- _Written problem 1_
Write out every line of the Dataset excerpt listing below without any change.

- _Document excerpt_

** start **

THE NEW MEDIA WORLD....Over at TPM, David Kurtz writes that until last week, "I had never met any of our staff in person, including Josh, even though I've worked at TPM in one capacity or another for approaching two years now, the last 10 months as managing editor." Andrew Sullivan calls this a telling example of how the new media world works.

But is it? Or is it just a return to the really old media world — not to mention the really old business world in general, when business agents in far flung places like, say, California communicated with headquarters via letter or telegraph, and met in person with their bosses once or twice a decade. Or maybe never.

I've only visited Washington DC twice in the four years I've worked at the Washington Monthly. But when my grandfather ran a Los Angeles ad agency that handled West Coast advertising for Mobil Oil, I'll bet he didn't meet his bosses in New York more than a handful of times in 20 years. And he didn't have email or cheap long distance either. Maybe the new media world is more back-to-the-future than it really is new.

Kevin Drum 12:22 PM Permalink | Trackbacks | Comments (11)
 
Comments

That's a very interesting observation. I hadn't thought of that.

** end **

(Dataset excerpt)
** start **

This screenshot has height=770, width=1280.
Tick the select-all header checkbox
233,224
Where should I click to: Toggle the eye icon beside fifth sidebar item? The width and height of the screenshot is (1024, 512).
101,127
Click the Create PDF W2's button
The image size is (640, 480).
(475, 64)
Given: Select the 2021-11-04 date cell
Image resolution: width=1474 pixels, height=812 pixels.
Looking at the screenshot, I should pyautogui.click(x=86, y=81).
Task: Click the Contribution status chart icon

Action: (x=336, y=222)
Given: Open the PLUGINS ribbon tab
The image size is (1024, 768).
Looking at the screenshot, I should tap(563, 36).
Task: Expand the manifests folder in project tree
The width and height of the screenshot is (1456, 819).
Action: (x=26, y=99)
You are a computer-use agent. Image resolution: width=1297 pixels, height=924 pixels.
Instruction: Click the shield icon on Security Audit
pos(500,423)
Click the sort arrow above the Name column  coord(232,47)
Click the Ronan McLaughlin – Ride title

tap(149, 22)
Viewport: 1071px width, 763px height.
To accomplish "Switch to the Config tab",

** end **

- _Written problem 2_
Answer these questions about the post on the new media world above:
(a) How long has David Kurtz worked at TPM, and for how much of that time has he been managing editor?
(b) How many times has the writer visited Washington DC during the four years at the Washington Monthly?
(c) Whose West Coast advertising did the grandfather's Los Angeles ad agency handle?

- _Complete output 1_
This screenshot has height=770, width=1280.
Tick the select-all header checkbox
233,224
Where should I click to: Toggle the eye icon beside fifth sidebar item? The width and height of the screenshot is (1024, 512).
101,127
Click the Create PDF W2's button
The image size is (640, 480).
(475, 64)
Given: Select the 2021-11-04 date cell
Image resolution: width=1474 pixels, height=812 pixels.
Looking at the screenshot, I should pyautogui.click(x=86, y=81).
Task: Click the Contribution status chart icon

Action: (x=336, y=222)
Given: Open the PLUGINS ribbon tab
The image size is (1024, 768).
Looking at the screenshot, I should tap(563, 36).
Task: Expand the manifests folder in project tree
The width and height of the screenshot is (1456, 819).
Action: (x=26, y=99)
You are a computer-use agent. Image resolution: width=1297 pixels, height=924 pixels.
Instruction: Click the shield icon on Security Audit
pos(500,423)
Click the sort arrow above the Name column  coord(232,47)
Click the Ronan McLaughlin – Ride title

tap(149, 22)
Viewport: 1071px width, 763px height.
To accomplish "Switch to the Config tab",

- _Complete output 2_
(a) Approaching two years, the last 10 months as managing editor.
(b) Twice.
(c) Mobil Oil's.